Quince días llevaba Martín con ella, y ese domingo todos sus vástagos, hombres y mujeres, se reunieron para decidir que hacer con él.
—No creáis que lo de la silla de ruedas es porque la necesita —dijo Begoña sin ninguna contemplación—, cuando se cansa de estar sentado se levanta y camina como si no le hubiese ocurrido nada. ¡Ah! ¿Y qué os imagináis que me comentó hace dos días?: Qué no podía encontrar su sitio ni en su casa, ni aquí, sólo en el barco, ¿Qué os parece?
—¿Y tú qué le dijiste —interrogó Braulio, uno de los hermanos—, cuando te preguntó semejante tontería?
—¿Qué le podía decir?, Pues que su sitio es toda la casa y que no entiendo por qué duerme algunas noches en la bañera y no en su habitación.
—Sí, —apuntilló el nieto— y otras veces en el sofá del salón.
—¡Y en el recibidor! si señor, ¡también se acuesta en el recibidor en un saco de dormir!, —remachó el yerno.
Un murmullo se elevó entre los presentes, mientras las miradas se dirigían hacia Martín.
—Donde mejor puede estar es en una residencia —comentó Simón, el mayor de los hijos.
—Pues yo estoy segura que donde estará más cómodo será en nuestras casas —dijo Ángeles, la mayor de las hijas—, así que lo mejor es hacer un sorteo, para decidir a quien le toca quedarse con él en primer lugar, luego ya veremos en qué orden hay que pasarlo.
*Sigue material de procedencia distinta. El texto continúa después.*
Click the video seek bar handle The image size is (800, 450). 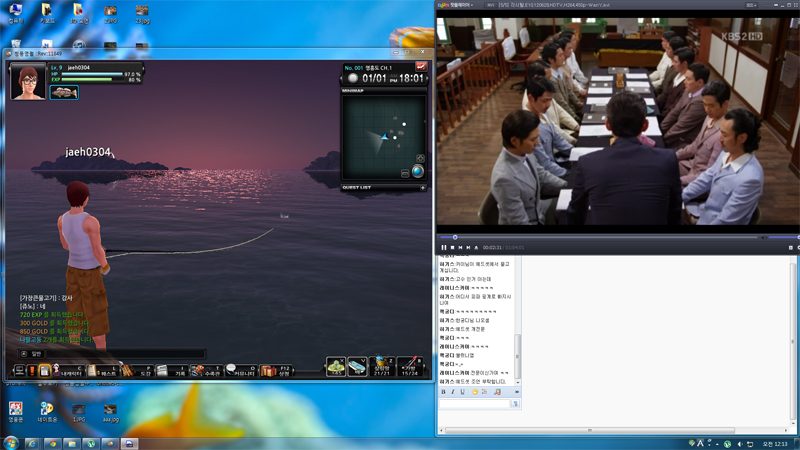coord(455,237)
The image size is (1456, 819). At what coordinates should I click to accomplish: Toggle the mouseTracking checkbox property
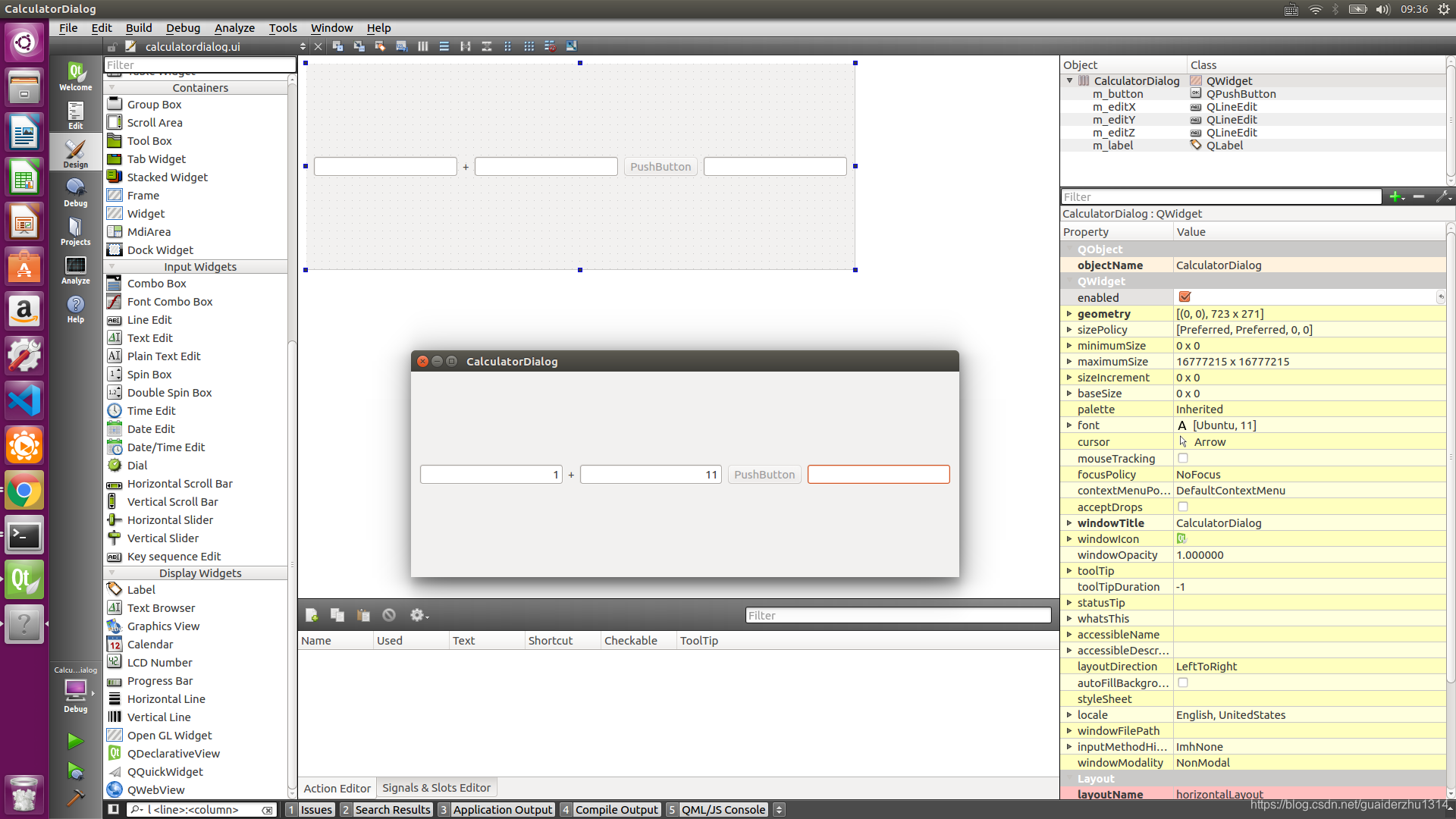pyautogui.click(x=1183, y=458)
La cuestión es que no se coman el dinero de su pensión unos desconocidos.
Ellos creían que Martín no se enteraba de nada, que después del accidente no era capaz de darse cuenta de lo que ocurría a su alrededor. Pero no era así, él los oía mientras decidían su futuro, sin contar con él.
Martín, sentado en la silla de ruedas y apartado de la reunión escuchaba en silencio.
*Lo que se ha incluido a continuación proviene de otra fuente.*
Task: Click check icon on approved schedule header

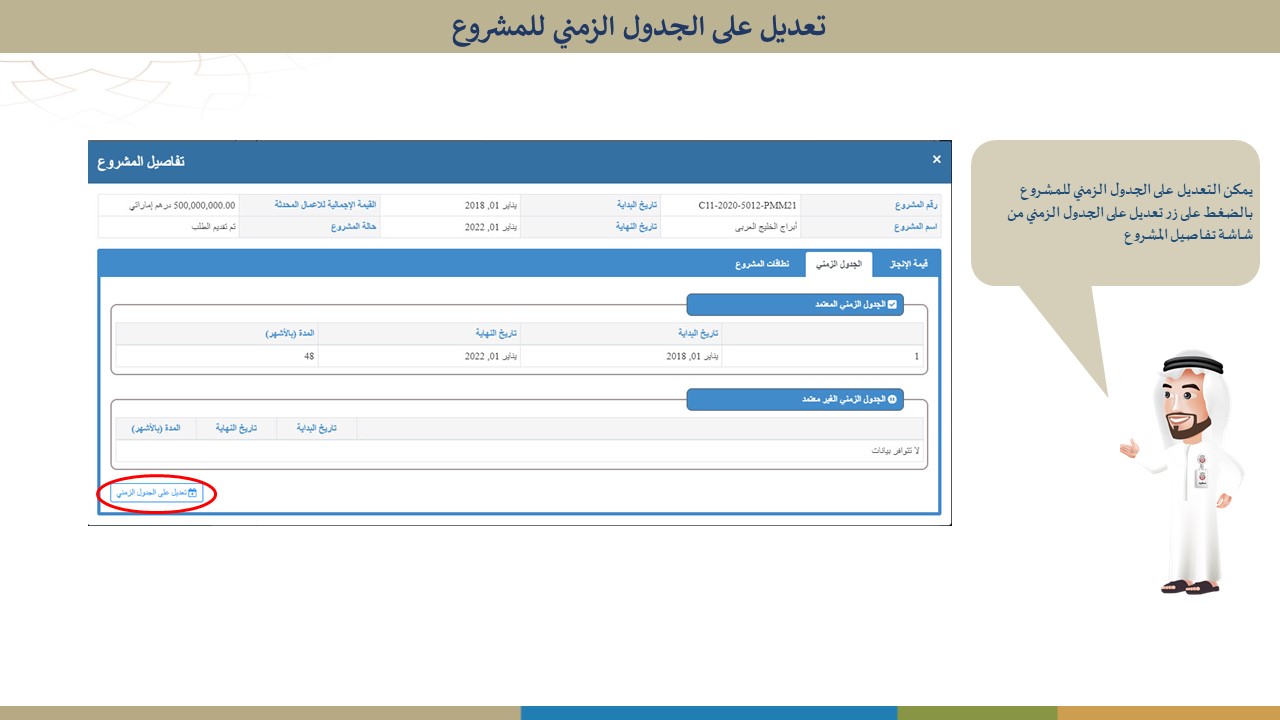Action: point(892,305)
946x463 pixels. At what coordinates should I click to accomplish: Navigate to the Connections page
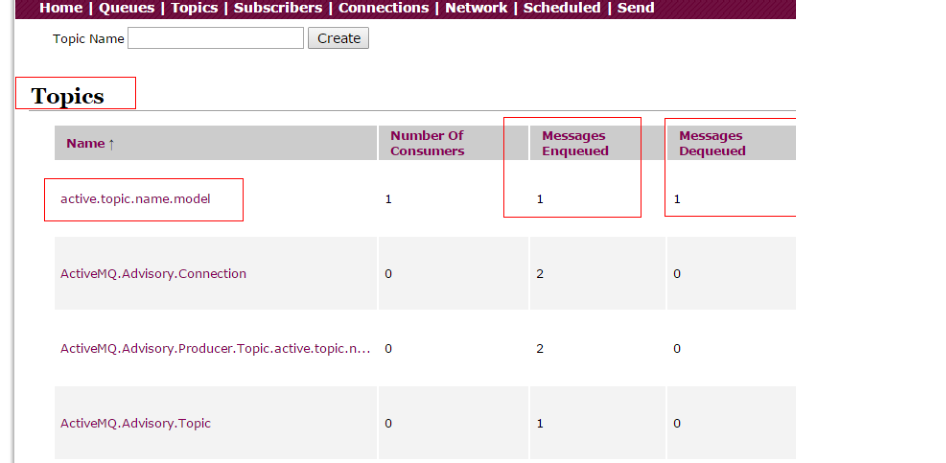(383, 8)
Martín sólo asistió a la escuela hasta que cumplió diez años; después, a trabajar ayudando a su padre en las tareas del barco.
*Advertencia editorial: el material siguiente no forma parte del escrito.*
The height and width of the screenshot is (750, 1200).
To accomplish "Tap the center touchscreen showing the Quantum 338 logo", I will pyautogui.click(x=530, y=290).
Martín recordaba su litera; no era muy espaciosa, pero él decía que el aire que respiraba era suyo y allí se sentía cómodo, y dormía bien pensando en los jornales que llevaría a casa para alimentar y vestir a sus hijos.
«—No entiendo como puedes estar contento con lo que tienes que trabajar para sacarnos adelante —decía Elisa, la esposa de Martín al oírle cantar.»
A él no le arrugaba la faena: « Que estudien y no sean unos borricos como yo, esa es mi mayor ilusión, para trabajar ya están mis manos y mis riñones.»
Martín había cumplido setenta y ocho años. Hacía trece que le habían jubilado, pero como el barco era suyo y Elisa se había ido con el Señor diez años atrás, Martín comía, dormía y hacía su vida en el barco, aunque lo patroneara Pablo, su segundo hijo.
Martín cerró los ojos, oyó cantar a las sirenas, y como todo marinero deseó bogar hacia ellas.
Luego, el murmullo de los presentes se fue convirtiendo en un susurro y Martín fue sintiendo la levedad de todo lo que le rodeaba. Él estaba allí, en el mar, subiendo y bajando, arriba y abajo, como la marea. Haciendo bucles con las olas al morir en cualquier playa, o estrellándose con estrépito contra los acantilados. Él sabía que el mar estaba esperándole como una fiel amante.
Vio a Elisa junto a él y su imagen se le fue haciendo cada vez más clara y su voz más audible mientras depositaba un beso en su rostro. Martín no sentía temor, sólo curiosidad y preguntó: «¿Ya es la hora?», Elisa le miró con amor, le tomó de la mano y susurrándole le dijo:
«Acompáñame Martín, hoy vamos a navegar juntos.»